The plastic ones and the Gorilla Racks are by far the better choices (with
the Gorilla Rack being the better of the two, although you pay for it).
However, for a seriously big collection, the Gorilla's are just too
costly. You should try looking around at surplus shops for the heavy duty
steel shelving. Its old and ugly but it can hold 10 times the weight of a
Gorilla rack, not that you'd need that much support.
Look around at close-out sales, surplus shops, junk yards, businesses
going out of business, etc. When Home Express (a nation-wide home
furnishing store in the U.S.) went out of business a year and a half back,
they sold everything in their stores including the fixtures. The racks
they used for stored displays are superb Metro brand wire frame racks.
They were selling 2' long x 4' wide by 5' high 4-shelf racks for $80 and
half height for $50. Normal retail value on each is greater than $300. I
bought two of the former and one of the latter, and am using them for my
network closet in my upstairs office (allows cooling through the shelves,
very sturdy, holds servers, UPS, voicemail system, misc. crap) and two are
downstairs in the garage.
For my warehouse I lucked into a great deal on about 1,500sqft of heavy
duty steel shelving from a local electronics surplus shop that had an
excess of it after they movied into a smaller location. The shelving had
been sitting in their back warehouse for years taking up valuable space.

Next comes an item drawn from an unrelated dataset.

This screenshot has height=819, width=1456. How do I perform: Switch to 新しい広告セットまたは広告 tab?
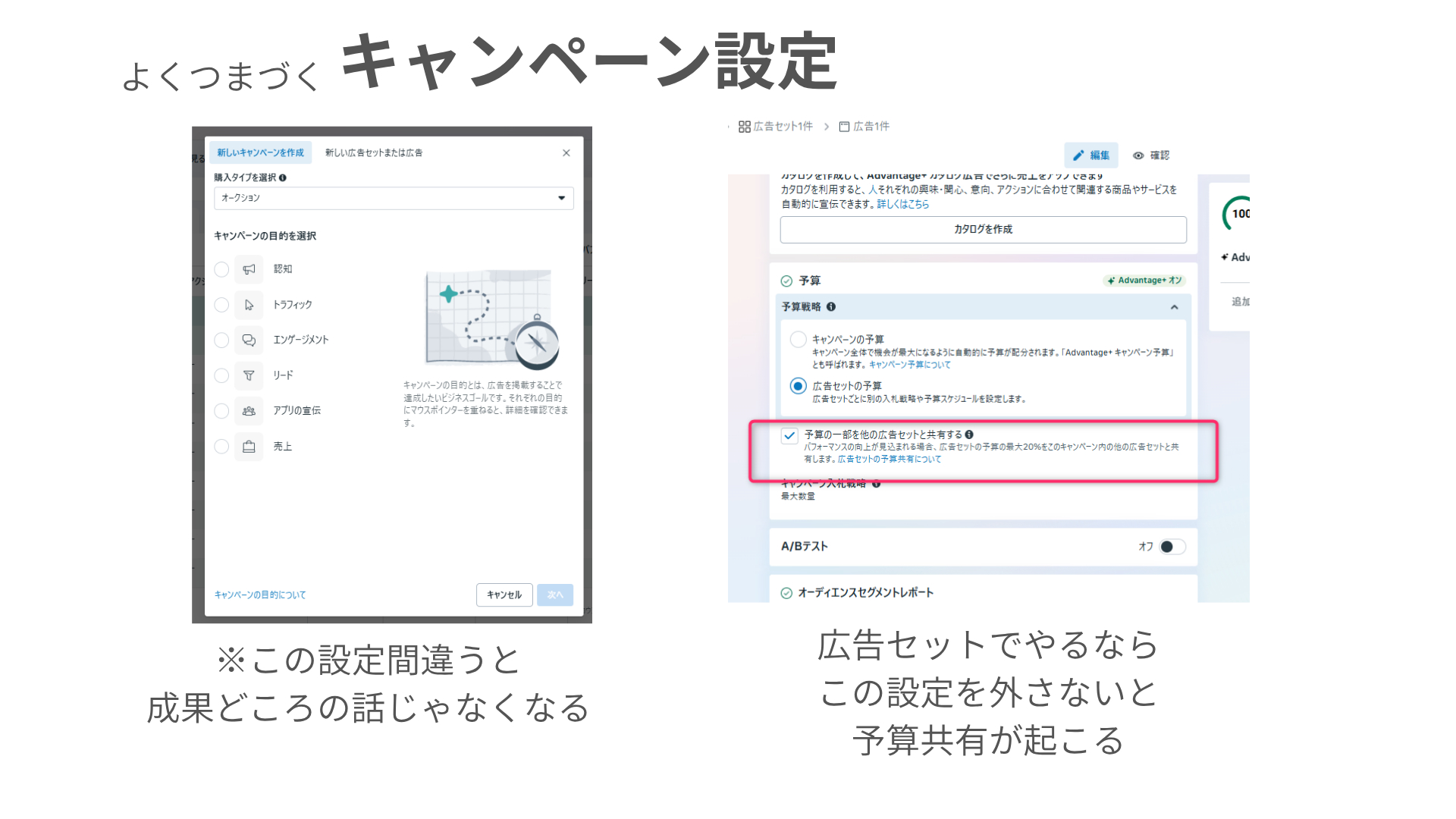click(373, 153)
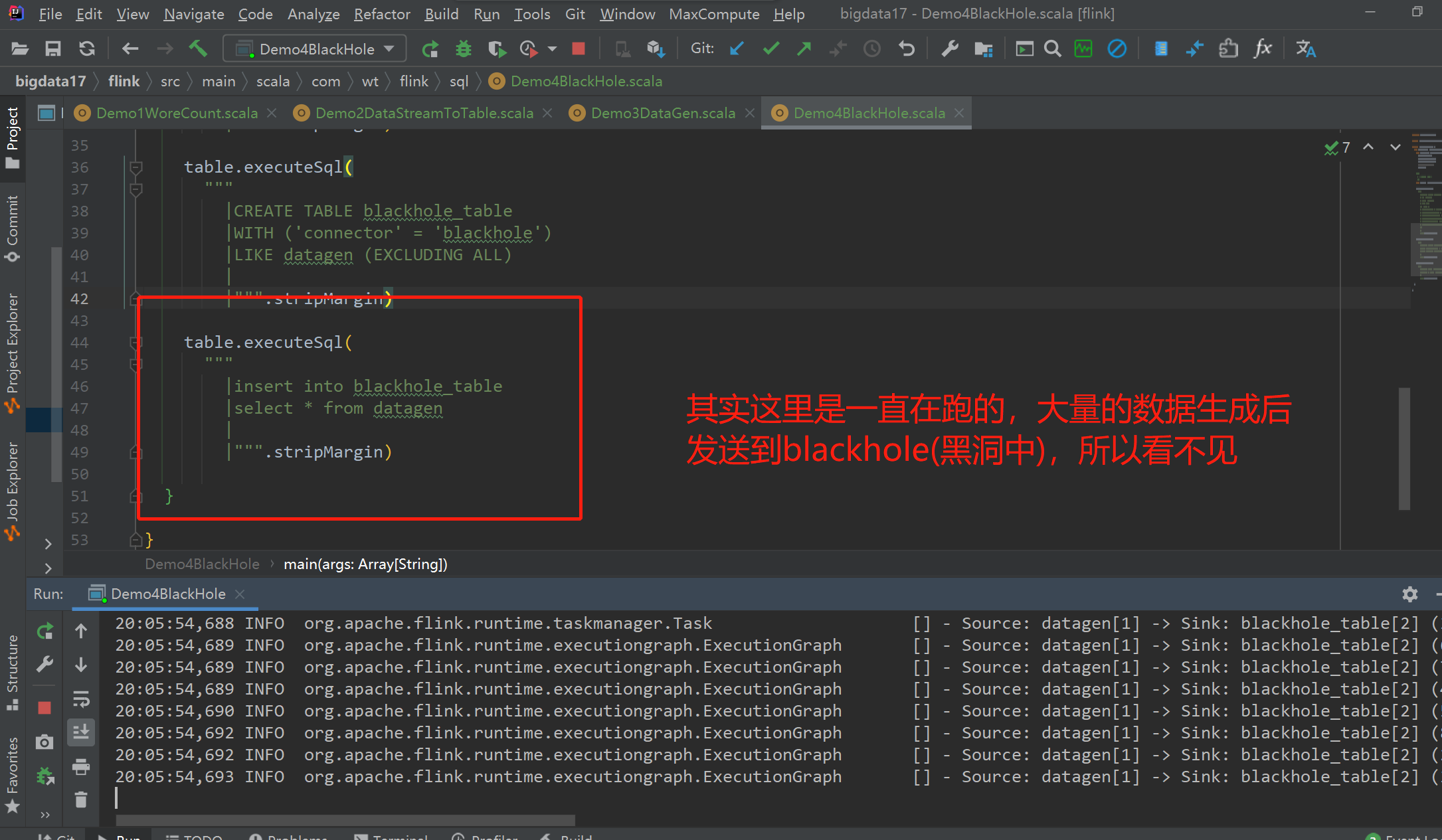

Two people prior to myself made deals to haul it off but never followed
through. I got the whole lot of shelving for $100! I had to spend
another $100 at another surplus place for additional uprights, but $200
for 1,500sqft of heavy duty steel shelving is a crime. Once it is all
erected it will form nine 18' lengths of shelving 5 shelves high.
The downside is it mostly requires nuts & bolts, although some sections
use quick install hardware (the shelf sits on a hanger hooked into the
upright).
So I suggest looking around until you find that good deal on shelving.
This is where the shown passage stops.